Directions for this task:
Nothing outside the range below should be printed. Output exactly the lines from the line with "The width and height of the screenshot is (1150, 455)." to the line with "Screen dimensions: 598x477", both included.

* * * * * * * * *

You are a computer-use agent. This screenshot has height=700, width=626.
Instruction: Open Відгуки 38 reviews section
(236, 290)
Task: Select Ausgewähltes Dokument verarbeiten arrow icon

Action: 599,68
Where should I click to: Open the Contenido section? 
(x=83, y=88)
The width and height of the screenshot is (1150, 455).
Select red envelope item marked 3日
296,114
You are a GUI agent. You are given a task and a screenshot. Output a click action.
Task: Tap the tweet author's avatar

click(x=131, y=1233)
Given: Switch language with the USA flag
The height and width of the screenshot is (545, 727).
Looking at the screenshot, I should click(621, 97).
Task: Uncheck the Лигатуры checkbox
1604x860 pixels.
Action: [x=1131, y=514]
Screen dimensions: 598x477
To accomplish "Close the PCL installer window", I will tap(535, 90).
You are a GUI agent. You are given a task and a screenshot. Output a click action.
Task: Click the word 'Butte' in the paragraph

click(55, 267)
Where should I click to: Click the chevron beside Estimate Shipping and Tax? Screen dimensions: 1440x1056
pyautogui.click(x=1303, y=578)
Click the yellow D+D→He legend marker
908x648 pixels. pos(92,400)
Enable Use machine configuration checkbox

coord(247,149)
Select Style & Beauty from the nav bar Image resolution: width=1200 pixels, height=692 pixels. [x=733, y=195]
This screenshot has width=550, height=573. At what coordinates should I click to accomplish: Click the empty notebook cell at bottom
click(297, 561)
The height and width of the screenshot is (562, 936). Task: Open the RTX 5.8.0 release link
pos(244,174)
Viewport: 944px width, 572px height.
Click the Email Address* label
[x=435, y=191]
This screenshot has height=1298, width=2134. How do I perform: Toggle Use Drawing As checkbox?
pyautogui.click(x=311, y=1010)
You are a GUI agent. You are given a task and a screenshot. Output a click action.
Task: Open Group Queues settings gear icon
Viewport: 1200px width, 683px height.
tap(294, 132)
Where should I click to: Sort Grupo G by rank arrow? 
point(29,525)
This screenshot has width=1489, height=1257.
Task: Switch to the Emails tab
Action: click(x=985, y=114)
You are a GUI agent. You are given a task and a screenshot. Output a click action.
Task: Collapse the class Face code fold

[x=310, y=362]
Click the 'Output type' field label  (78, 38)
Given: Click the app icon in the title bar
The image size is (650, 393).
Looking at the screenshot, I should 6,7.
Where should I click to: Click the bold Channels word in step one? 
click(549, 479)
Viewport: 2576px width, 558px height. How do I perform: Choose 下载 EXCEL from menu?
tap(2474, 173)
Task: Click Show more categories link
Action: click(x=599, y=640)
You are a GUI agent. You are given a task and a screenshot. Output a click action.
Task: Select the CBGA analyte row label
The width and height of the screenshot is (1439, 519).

* * * * * * * * *

Expected output:
The width and height of the screenshot is (1150, 455).
Select red envelope item marked 3日
296,114
You are a GUI agent. You are given a task and a screenshot. Output a click action.
Task: Tap the tweet author's avatar

click(x=131, y=1233)
Given: Switch language with the USA flag
The height and width of the screenshot is (545, 727).
Looking at the screenshot, I should click(621, 97).
Task: Uncheck the Лигатуры checkbox
1604x860 pixels.
Action: [x=1131, y=514]
Screen dimensions: 598x477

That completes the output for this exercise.